(Task to carry out) Reproduce the records verbatim, beginning with the line that contains "Where should I" and continuing through the end of the records. Leave the pictures out of your reply.

··· Material ···

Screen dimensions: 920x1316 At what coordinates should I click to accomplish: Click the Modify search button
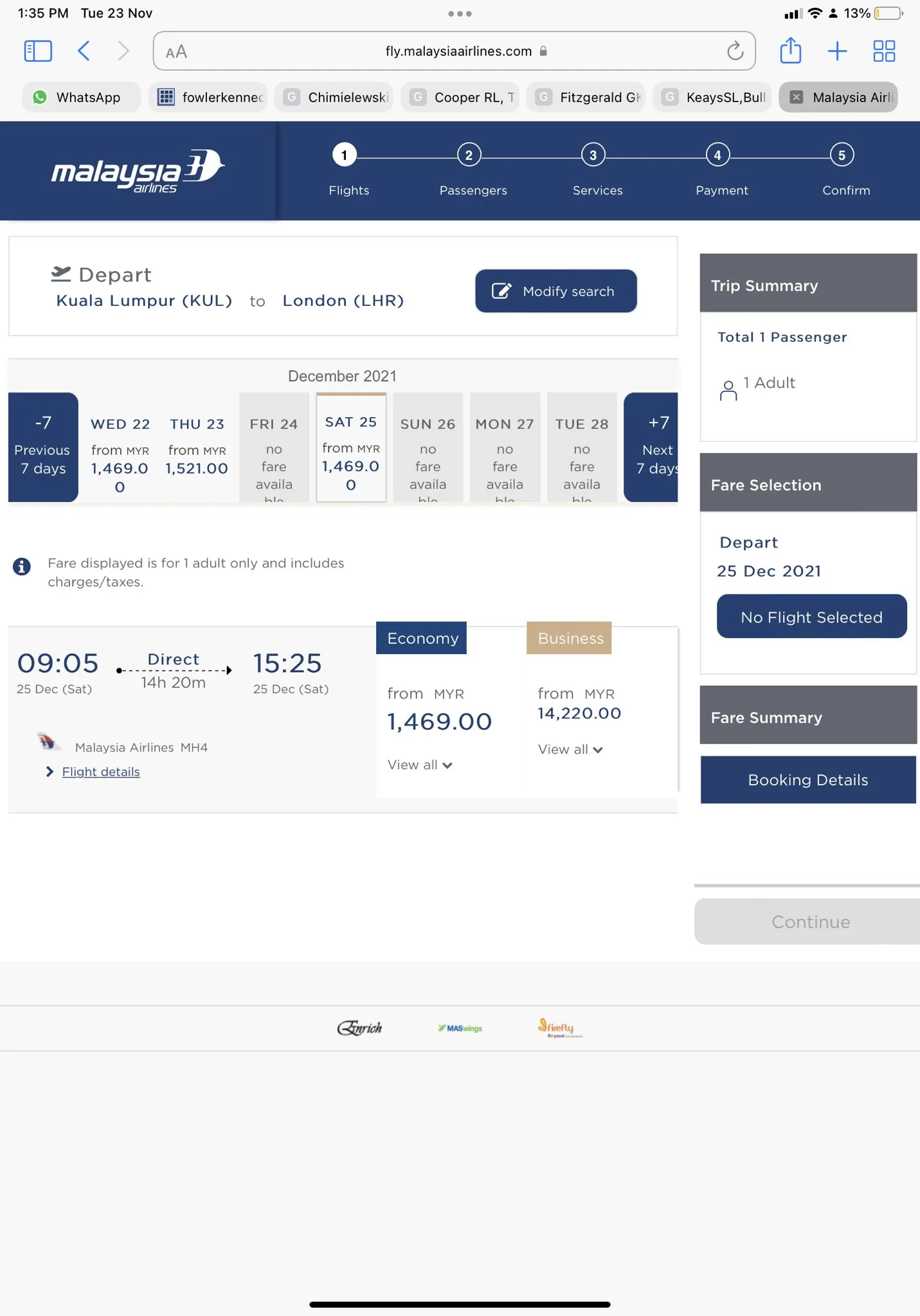click(555, 291)
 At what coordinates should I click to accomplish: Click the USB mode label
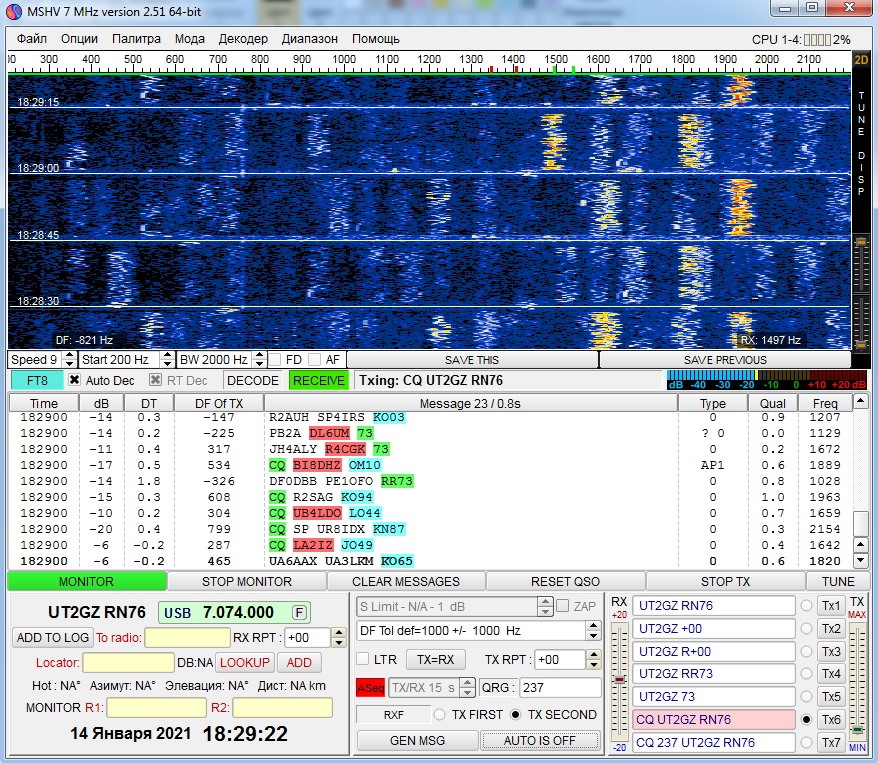pyautogui.click(x=177, y=612)
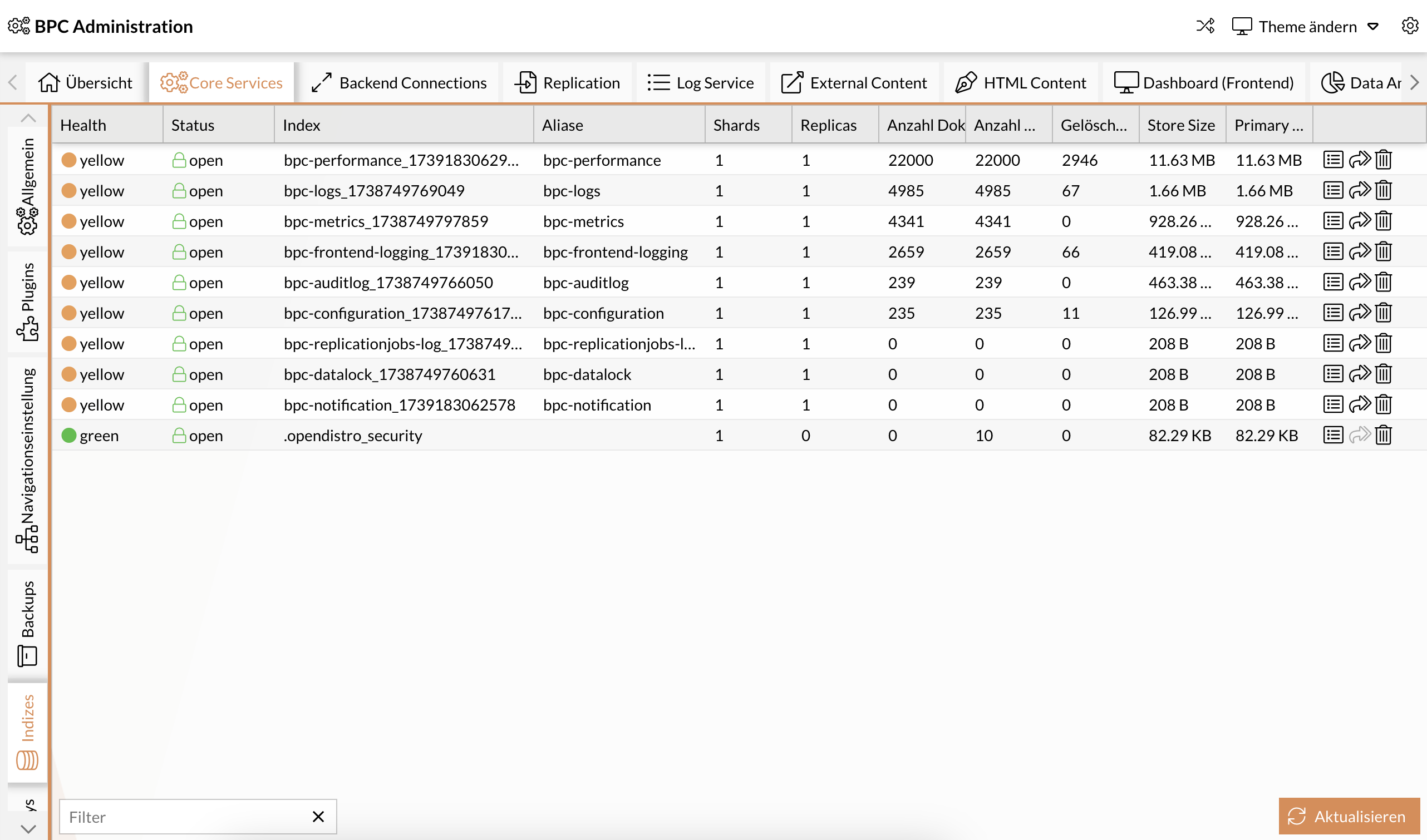Image resolution: width=1427 pixels, height=840 pixels.
Task: Open details list icon for bpc-logs index
Action: pos(1333,191)
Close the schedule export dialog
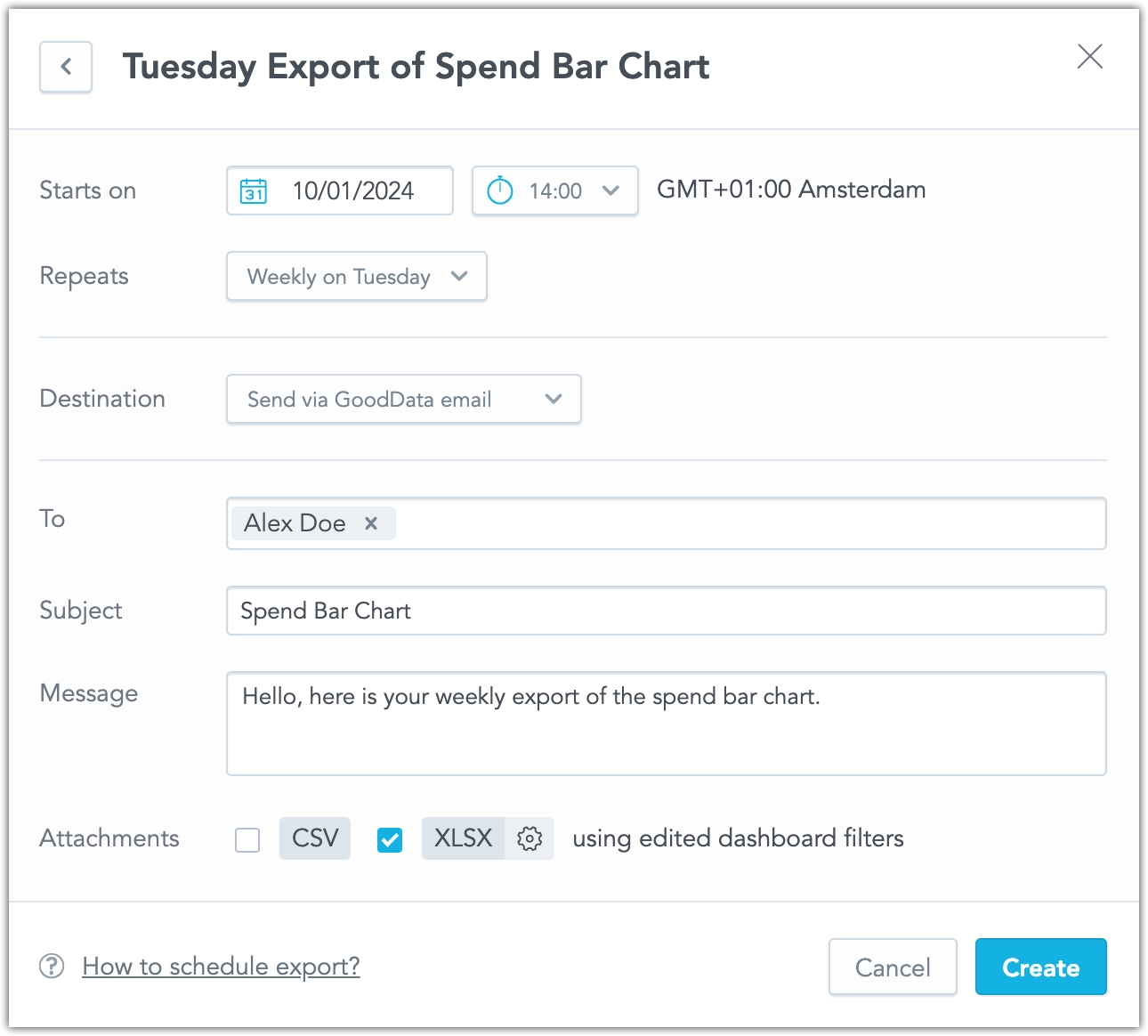This screenshot has width=1148, height=1036. click(1089, 57)
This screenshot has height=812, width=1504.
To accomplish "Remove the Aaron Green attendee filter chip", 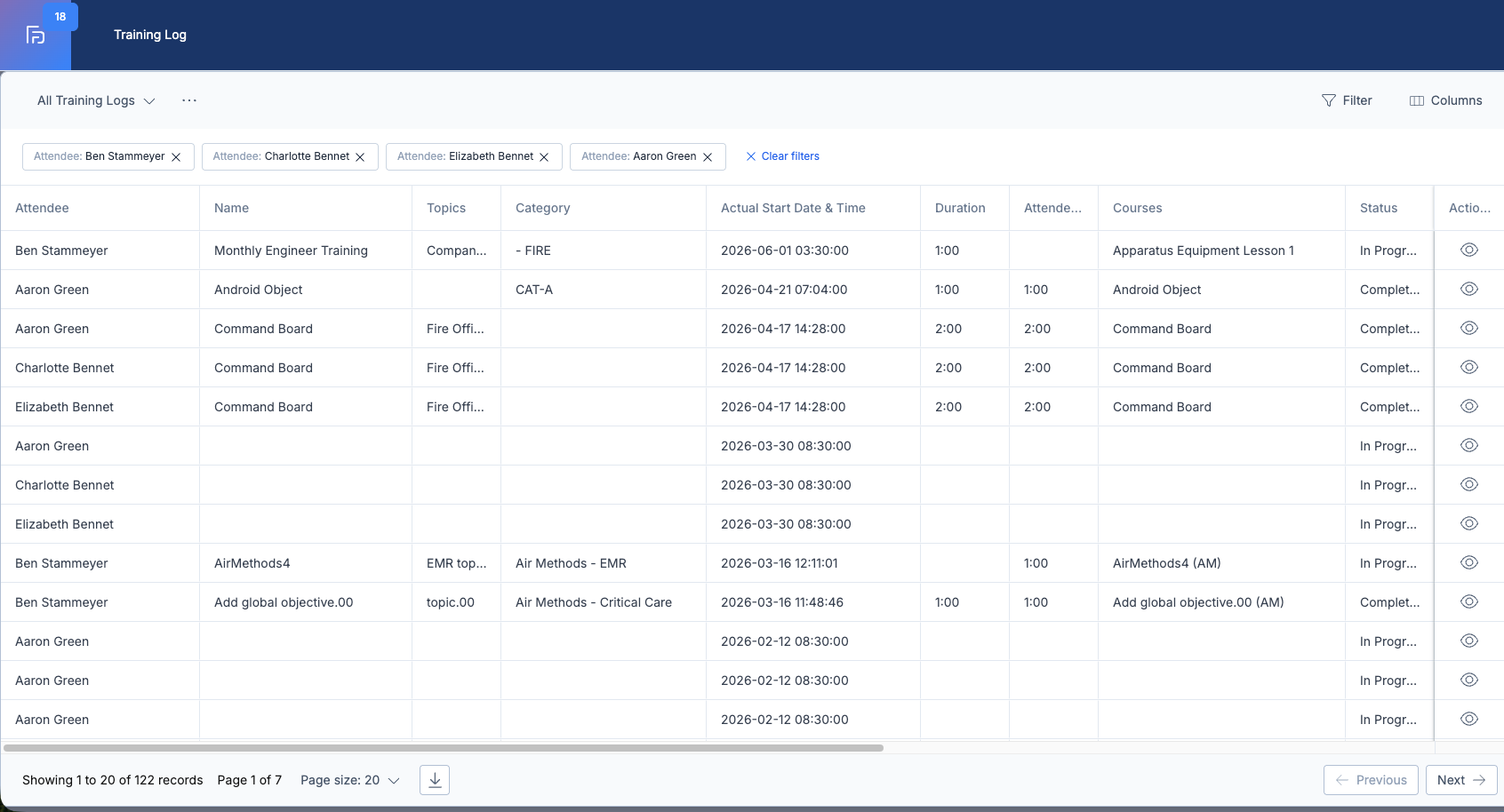I will pos(708,157).
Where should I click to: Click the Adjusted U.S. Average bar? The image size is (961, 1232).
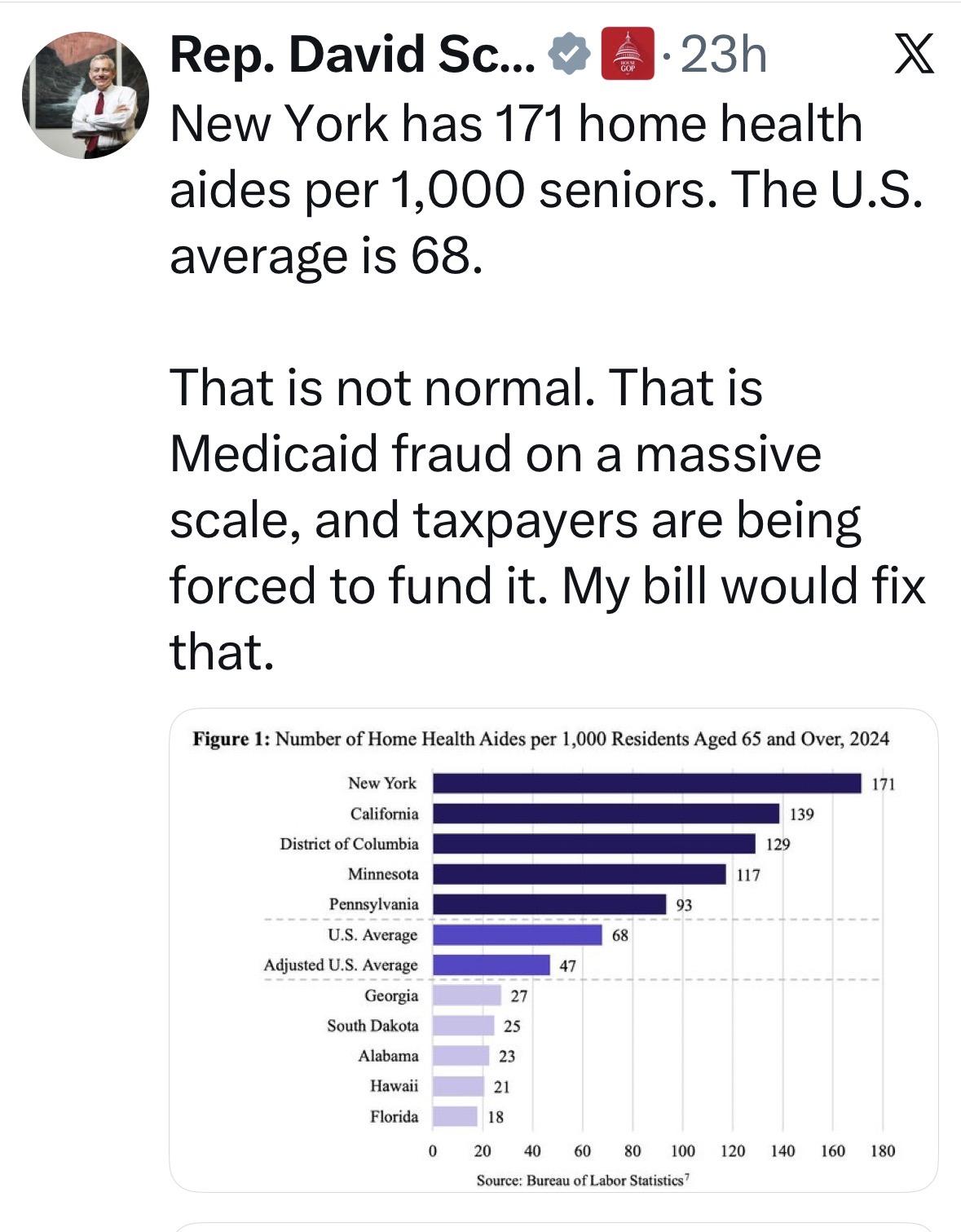point(492,965)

···

(Result)
Where should I click to: Click the Adjusted U.S. Average bar? The image size is (961, 1232).
point(492,965)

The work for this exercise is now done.